Demi melestarikan Bahasa Jawa, maka disebagian sekolah dan madrasah Bahasa Jawa dimasukkan muatan lokal pelajaran yang diajarkan. Besar harapan, supaya Bahasa Jawa khususnya krama inggil tidak tergerus dengan nilai-nilai baru zaman ini dan menjaga norma kesopanan terhadap sesama.
Ironisnya, pesona menyejukkan Bahasa Jawa sudah mulai memudar. Dan terkadang bahasa jawa memang benar-benar dirindukan terucap dari dialog generasi milenial.
Terbukti, ada komplain orangtua dari peserta didik yang berasal dari luar jawa namun masih berdarah jawa. Beliau mengatakan bahwa tujuan beliau menyekolahkan dan memondokkan anaknya di Jawa sebenarnya supaya anak dapat kembali terbiasa berbahasa Jawa halus kepada orang tuanya.

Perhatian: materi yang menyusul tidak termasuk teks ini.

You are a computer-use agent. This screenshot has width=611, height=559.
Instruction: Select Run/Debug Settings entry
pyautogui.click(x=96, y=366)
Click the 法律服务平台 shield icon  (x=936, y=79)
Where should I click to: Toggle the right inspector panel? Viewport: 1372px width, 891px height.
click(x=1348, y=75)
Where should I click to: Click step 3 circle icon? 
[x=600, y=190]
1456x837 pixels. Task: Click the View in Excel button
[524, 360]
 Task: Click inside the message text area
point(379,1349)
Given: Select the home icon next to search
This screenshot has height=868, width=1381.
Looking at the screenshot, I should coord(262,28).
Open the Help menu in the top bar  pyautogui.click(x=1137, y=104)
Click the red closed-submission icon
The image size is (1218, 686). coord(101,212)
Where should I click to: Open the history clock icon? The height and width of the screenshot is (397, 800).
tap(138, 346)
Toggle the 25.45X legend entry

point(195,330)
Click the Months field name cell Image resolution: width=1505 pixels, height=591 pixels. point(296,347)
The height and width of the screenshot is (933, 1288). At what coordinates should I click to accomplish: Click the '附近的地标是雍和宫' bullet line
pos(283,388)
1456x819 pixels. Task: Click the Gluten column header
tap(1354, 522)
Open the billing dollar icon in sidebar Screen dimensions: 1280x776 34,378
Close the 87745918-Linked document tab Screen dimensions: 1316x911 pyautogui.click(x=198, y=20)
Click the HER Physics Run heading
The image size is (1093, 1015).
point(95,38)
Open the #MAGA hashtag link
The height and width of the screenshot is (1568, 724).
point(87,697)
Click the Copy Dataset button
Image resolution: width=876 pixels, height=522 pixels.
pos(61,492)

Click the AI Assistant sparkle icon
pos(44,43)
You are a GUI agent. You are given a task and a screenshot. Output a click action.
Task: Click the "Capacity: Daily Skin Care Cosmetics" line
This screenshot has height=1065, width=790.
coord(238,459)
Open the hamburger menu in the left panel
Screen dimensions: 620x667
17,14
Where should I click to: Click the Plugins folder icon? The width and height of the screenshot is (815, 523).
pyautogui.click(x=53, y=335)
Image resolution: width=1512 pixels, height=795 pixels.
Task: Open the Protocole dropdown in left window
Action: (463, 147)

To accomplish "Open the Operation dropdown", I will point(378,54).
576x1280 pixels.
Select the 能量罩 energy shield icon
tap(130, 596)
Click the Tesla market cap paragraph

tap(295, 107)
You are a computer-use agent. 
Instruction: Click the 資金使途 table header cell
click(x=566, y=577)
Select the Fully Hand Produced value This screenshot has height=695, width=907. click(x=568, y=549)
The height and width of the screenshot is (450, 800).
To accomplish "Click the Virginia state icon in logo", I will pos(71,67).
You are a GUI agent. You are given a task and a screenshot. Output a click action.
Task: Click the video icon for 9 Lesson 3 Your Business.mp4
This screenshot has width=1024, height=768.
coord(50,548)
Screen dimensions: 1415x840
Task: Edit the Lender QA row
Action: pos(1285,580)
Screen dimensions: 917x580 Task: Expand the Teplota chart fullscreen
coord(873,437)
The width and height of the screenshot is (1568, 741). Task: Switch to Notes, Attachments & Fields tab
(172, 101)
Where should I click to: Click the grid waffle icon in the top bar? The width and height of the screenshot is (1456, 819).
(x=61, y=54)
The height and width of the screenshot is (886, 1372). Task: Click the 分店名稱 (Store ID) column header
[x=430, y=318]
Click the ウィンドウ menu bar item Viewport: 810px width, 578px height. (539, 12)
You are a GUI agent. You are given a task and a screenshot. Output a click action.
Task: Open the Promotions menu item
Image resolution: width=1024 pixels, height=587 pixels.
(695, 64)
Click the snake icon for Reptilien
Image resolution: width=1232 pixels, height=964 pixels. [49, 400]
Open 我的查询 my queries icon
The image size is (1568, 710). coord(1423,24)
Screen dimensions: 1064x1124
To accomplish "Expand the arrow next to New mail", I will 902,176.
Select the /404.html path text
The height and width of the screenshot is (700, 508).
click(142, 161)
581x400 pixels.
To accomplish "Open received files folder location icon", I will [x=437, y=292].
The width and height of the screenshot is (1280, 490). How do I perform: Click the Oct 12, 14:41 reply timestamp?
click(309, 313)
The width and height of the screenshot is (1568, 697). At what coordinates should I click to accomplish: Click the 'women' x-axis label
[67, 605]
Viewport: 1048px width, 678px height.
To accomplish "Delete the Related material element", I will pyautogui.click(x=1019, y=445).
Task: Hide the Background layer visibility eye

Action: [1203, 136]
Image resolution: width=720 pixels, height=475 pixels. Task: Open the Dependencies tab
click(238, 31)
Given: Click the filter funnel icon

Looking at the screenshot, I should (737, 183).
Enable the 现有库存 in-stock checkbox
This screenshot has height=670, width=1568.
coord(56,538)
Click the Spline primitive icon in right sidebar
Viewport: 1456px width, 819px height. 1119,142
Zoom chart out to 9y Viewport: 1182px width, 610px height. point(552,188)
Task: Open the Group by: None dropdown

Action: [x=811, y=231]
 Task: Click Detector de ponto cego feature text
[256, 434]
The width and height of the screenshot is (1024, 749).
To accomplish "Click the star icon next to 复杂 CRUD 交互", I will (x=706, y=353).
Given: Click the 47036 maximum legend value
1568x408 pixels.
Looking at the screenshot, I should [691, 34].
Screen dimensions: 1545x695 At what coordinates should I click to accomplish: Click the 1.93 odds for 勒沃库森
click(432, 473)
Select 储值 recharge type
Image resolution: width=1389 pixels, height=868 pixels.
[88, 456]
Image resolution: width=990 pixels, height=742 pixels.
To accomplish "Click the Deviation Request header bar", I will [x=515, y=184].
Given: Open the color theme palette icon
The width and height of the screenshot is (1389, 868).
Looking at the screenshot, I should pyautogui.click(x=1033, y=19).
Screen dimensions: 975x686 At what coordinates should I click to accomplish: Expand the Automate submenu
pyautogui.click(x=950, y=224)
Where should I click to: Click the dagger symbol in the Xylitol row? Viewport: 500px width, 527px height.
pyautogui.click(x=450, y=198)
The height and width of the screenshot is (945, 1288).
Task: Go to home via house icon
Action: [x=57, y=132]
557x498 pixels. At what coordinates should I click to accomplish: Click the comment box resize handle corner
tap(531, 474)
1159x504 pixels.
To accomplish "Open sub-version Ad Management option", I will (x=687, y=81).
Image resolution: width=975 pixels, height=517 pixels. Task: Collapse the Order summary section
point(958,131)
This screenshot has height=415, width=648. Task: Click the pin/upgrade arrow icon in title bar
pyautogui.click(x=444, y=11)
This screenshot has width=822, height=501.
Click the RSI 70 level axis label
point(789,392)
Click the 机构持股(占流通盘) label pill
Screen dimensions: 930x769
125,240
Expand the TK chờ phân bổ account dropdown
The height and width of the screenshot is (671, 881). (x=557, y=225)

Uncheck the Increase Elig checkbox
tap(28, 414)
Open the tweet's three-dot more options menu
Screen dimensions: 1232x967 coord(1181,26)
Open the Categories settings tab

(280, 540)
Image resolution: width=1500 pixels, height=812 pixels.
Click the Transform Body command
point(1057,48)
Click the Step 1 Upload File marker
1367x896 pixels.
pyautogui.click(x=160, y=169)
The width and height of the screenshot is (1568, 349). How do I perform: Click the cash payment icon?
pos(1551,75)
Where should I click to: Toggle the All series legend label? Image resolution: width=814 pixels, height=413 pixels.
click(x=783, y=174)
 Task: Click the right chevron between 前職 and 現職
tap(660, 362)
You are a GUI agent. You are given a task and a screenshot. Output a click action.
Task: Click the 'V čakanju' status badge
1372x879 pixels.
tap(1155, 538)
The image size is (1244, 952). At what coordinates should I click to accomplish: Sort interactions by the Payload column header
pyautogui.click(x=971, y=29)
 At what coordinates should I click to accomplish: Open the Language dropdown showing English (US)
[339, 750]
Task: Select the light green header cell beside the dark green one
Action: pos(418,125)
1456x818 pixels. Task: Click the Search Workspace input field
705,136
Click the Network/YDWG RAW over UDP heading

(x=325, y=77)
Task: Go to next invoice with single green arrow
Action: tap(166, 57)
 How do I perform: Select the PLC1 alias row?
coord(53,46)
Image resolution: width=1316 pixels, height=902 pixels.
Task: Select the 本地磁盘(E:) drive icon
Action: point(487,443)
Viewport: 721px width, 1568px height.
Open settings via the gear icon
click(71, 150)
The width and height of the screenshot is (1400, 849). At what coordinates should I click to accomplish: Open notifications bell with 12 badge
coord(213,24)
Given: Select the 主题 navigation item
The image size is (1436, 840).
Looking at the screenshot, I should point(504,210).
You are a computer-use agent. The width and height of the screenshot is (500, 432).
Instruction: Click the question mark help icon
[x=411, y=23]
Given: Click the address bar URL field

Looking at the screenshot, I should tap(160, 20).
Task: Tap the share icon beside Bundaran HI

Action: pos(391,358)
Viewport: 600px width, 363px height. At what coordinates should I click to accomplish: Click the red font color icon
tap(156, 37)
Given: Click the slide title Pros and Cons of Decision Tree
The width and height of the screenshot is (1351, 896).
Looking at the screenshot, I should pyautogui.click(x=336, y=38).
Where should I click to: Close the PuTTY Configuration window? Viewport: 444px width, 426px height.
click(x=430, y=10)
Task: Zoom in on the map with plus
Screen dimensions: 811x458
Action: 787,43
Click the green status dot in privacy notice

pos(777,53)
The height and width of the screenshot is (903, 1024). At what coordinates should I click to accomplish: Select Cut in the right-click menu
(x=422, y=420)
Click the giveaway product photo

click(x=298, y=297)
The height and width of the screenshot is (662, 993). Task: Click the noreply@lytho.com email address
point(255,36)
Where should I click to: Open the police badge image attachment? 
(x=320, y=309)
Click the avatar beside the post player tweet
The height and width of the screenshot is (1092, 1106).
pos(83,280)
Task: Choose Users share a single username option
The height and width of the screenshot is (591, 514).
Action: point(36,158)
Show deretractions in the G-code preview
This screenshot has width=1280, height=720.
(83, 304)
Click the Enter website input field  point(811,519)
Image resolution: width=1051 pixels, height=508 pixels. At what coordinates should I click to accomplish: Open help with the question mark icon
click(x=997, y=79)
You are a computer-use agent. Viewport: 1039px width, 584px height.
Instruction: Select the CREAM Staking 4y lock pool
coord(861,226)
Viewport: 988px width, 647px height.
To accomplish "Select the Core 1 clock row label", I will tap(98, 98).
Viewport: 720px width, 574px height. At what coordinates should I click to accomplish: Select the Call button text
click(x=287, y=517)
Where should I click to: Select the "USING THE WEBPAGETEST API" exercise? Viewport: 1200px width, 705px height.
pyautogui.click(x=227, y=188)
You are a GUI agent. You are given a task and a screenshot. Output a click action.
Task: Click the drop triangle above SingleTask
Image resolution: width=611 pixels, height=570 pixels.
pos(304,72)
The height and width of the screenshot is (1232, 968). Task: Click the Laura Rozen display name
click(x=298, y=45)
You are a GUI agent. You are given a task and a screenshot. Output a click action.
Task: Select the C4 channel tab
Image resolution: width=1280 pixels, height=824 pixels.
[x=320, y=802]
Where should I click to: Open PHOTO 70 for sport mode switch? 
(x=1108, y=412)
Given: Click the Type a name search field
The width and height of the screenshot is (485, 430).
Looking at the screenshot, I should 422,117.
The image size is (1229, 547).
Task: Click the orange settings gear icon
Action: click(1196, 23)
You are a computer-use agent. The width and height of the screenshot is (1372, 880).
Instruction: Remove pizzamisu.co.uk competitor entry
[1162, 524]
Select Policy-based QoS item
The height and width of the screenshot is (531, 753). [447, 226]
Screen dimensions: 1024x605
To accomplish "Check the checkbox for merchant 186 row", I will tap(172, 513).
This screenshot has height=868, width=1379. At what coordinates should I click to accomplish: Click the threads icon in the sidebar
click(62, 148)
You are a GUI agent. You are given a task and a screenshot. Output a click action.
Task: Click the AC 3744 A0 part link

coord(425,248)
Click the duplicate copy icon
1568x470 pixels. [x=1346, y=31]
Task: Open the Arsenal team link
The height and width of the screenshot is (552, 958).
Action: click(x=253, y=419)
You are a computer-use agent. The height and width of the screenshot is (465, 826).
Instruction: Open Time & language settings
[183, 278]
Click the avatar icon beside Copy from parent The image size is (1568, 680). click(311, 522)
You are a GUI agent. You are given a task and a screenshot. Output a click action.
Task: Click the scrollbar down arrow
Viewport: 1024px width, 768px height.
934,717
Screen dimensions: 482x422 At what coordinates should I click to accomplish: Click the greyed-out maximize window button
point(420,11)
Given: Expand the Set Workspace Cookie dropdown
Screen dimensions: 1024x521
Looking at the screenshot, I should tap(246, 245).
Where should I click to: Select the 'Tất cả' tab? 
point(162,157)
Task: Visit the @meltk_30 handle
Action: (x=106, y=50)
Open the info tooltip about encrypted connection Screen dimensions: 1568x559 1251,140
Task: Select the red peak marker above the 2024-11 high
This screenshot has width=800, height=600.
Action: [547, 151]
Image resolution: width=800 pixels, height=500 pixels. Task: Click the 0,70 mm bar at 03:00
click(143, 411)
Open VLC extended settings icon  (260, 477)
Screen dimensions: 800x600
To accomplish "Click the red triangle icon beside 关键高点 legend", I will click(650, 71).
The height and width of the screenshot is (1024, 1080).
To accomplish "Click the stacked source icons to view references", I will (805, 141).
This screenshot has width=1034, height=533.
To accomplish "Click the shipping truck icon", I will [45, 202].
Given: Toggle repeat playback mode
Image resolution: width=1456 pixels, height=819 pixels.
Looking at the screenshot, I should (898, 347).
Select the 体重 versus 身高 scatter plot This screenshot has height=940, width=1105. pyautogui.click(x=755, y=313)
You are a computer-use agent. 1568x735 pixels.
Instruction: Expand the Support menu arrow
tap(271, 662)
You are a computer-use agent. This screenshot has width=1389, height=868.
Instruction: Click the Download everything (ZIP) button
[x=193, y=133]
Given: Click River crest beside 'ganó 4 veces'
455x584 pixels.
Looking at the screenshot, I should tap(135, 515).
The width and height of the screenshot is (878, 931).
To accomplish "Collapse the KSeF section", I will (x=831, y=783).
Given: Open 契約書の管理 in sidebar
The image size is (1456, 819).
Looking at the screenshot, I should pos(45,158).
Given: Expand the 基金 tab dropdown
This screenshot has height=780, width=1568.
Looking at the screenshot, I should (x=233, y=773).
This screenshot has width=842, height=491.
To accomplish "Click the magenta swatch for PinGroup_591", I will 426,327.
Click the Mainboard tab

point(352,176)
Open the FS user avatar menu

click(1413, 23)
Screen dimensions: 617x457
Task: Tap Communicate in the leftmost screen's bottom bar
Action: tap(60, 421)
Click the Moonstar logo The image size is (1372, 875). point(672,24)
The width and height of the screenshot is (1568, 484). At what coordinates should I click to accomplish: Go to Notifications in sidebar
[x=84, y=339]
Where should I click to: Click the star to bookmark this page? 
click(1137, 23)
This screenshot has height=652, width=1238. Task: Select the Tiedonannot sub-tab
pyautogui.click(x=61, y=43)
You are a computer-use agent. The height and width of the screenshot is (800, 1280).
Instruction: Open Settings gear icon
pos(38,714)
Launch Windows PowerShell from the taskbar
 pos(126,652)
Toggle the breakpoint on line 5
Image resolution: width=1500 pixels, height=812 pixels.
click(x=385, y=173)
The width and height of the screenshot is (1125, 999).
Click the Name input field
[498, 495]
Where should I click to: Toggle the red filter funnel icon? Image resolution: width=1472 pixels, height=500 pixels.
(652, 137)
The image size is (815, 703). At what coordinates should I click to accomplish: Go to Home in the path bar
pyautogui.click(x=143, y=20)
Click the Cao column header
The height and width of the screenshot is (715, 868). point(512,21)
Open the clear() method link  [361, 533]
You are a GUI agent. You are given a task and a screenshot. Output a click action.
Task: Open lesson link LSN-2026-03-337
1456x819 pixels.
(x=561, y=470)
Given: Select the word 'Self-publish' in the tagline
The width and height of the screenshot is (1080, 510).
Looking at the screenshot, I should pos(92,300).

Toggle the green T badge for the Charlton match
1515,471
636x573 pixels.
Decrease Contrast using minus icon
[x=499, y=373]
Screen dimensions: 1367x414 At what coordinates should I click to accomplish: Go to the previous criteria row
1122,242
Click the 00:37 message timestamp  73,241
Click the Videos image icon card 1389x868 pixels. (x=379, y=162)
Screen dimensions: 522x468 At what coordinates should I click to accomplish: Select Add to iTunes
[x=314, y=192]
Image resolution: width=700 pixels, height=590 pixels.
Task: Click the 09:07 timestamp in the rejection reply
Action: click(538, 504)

Namun kenyataannya, bahasa yang digunakan dalam keseharian di pesantren maupun di madrasah memakai bahasa nasional.
Menurut hemat pemikiran penulis, memang keberadaan bahasa nasional lebih mudah digunakan untuk berkomunikasi, mengingat peserta didik memang berasal dari berbagai suku. Otomatis, memakai bahasa kesatuan Bahasa Indonesia untuk mempersatukan mereka.
Namun, komplain dari salah satu orang tua tersebut merupakan sentilan tersendiri yang tidak bisa diabaikan, demi melestarikan Bahasa Jawa Krama di kalangan generasi saat ini.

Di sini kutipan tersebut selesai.